I track Darcy down in his room. He, too, is still living at home, part of the same generation for whom home ownership seems unattainable. He is sitting on his bed, knees drawn up, his bear—Bearlero—locked tightly in his arms. I bought it for him a few years ago for his birthday, laughingly telling him he could pretend it was me when I wasn't there. Trust Darcy to name him after a dance. That he went to it for comfort sends a warmth blooming in me. I don't take time to register it, and the feeling is doused by his dull eyes and slumped shoulders. He doesn't even look up as I enter, seemingly staring at a point on the wall opposite. I sit down on the bed next to him, shuffling back to lean against the wall. I put an arm round him and he leans into my side, still not looking at me, still no words. One reason why Darcy is my best friend, apart from our love of dance, is that he doesn't mind this closeness. I'm not sure most straight guys would be okay with their gay friend putting their arms round them and holding them close without thinking something of it. But Darcy has always accepted me for who I am, never questioned it, or my motives. He always seems just as comfortable hugging as I am, and it's never awkward.
He doesn't speak for a long moment, and I don't ask him anything, allowing him the comfort of being tucked into my side, processing his own thoughts.
At length he sighs. "I'm done with all this."
I'm sure he doesn't mean what he's saying. The Darcy I know would rather stop breathing than give up dancing. I squeeze him a little tighter.
"I mean, I just don't think I can go back out there again. I don't feel it anymore."
I look at him and he tilts his head towards me, dejection weighing down the corners of his mouth.
"Give it time. You'll find someone to dance with.

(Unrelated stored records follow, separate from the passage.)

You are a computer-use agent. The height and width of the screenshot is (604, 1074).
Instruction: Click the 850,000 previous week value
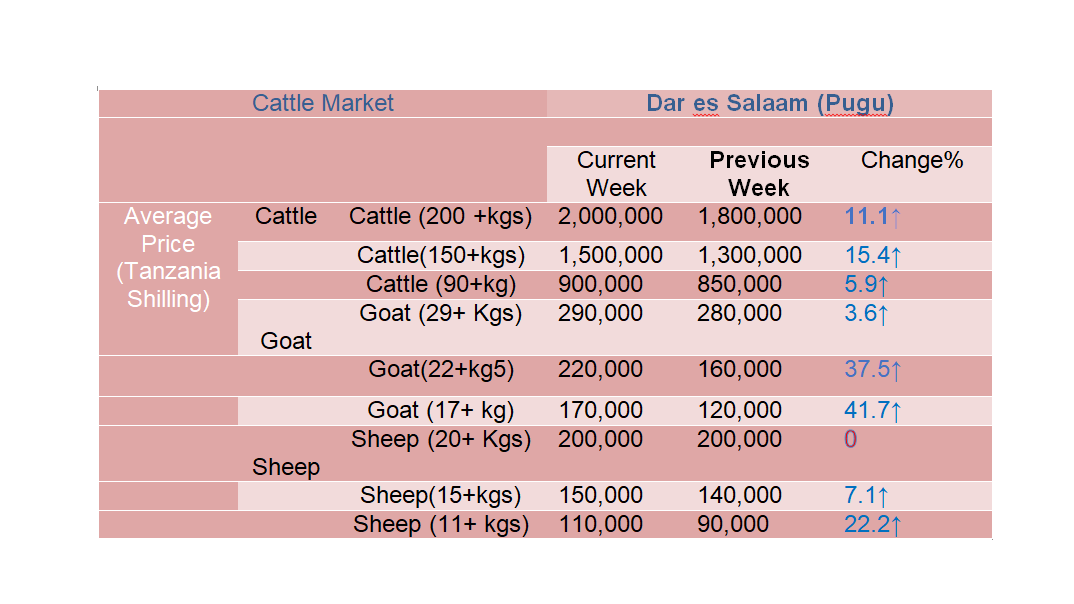[739, 284]
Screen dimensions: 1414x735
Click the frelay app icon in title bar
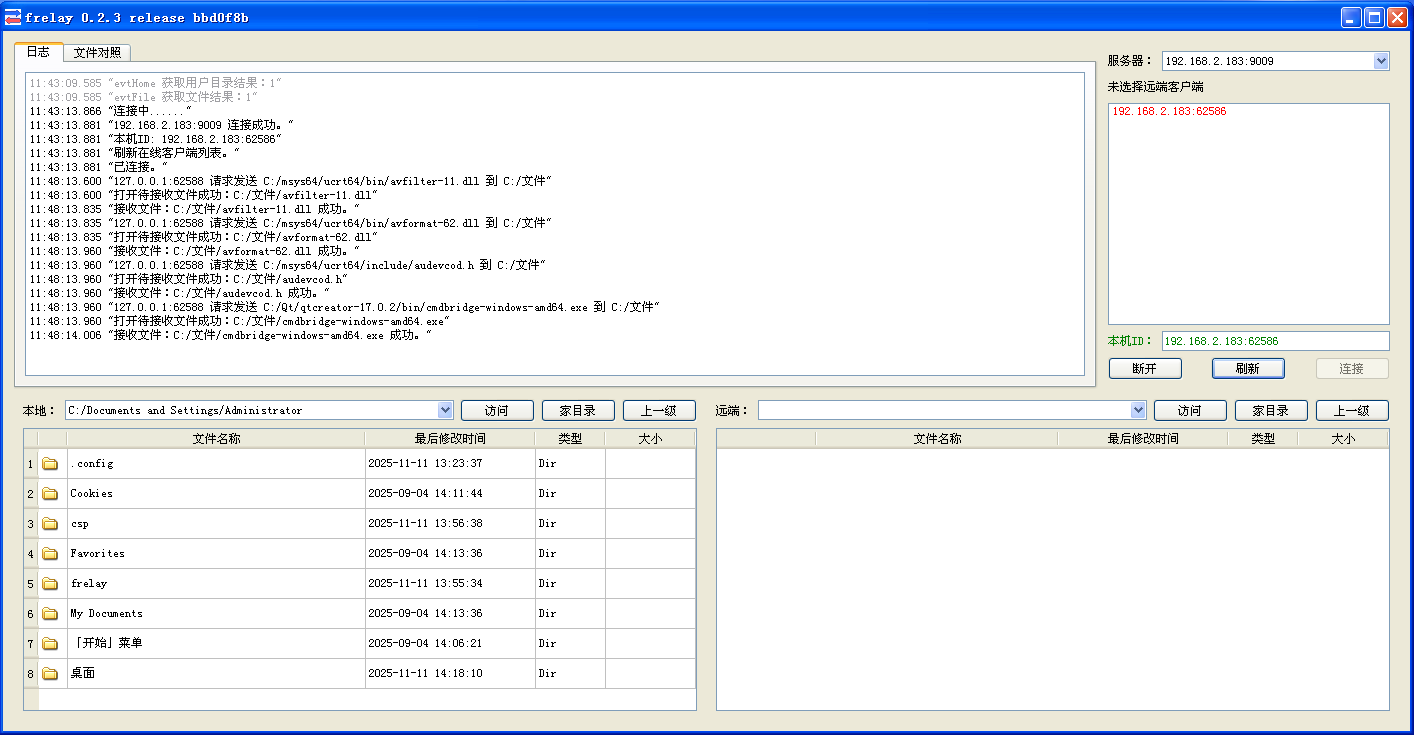(13, 17)
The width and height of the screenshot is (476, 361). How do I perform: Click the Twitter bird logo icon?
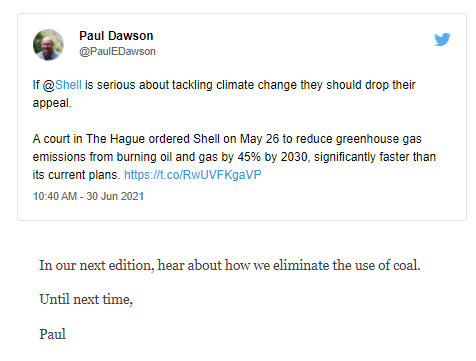(442, 39)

It'll work out."
He gives a half-hearted shrug. "Now you sound like my mum."
I slap my hand to my chest. "You wound me, D." It raises a slight chuckle from him. I proceed, in the best imitation I can do of his mum's tinny tones. "Darcy Franklin, you get back out there and you dance, do you hear me?"
I see the faintest glimmer of a spark in his eyes, and he presses his lips together as if to suppress a giggle.
"Darcy, get down here now. You have a class." I feel him shudder as her real, steel-honed voice booms up the stairs.
"I could never do it that loudly," I say, and he huffs a small laugh. I take my arm from round his shoulders, scoot forwards on the bed, and then look back at him.
He tips his head back and bangs it against the wall. "Urgh. I really don't feel like doing this right now. Can't they just let me wallow in my misery a little longer?"
That he shows a bit more spirit pleases me, as that's more the Darcy I recognise.
"You know that if you don't appear in approximately thirty seconds, she'll be up here giving you ‘the speech,'" I say conspiratorially.
That finally gets me a smile—a small one, but I'll take it. Sheila's speeches are as legendary as they are awful, and always delivered at full volume.
He sighs resignedly and I hold out a hand.
"Come on, I'll help you." I would help anyway. I always do if I'm around. I learned early on that if I stayed around and helped in the classes, I'd get extra dance practice time. Over the years, I've learned both male and female parts, as there were never enough partners to go around and being able to do both helps. I'm almost as much of a fixture at the dance school as the sign above the door. He takes my proffered hand and I pull him up before we head downstairs to stave off his mum coming to find him in person.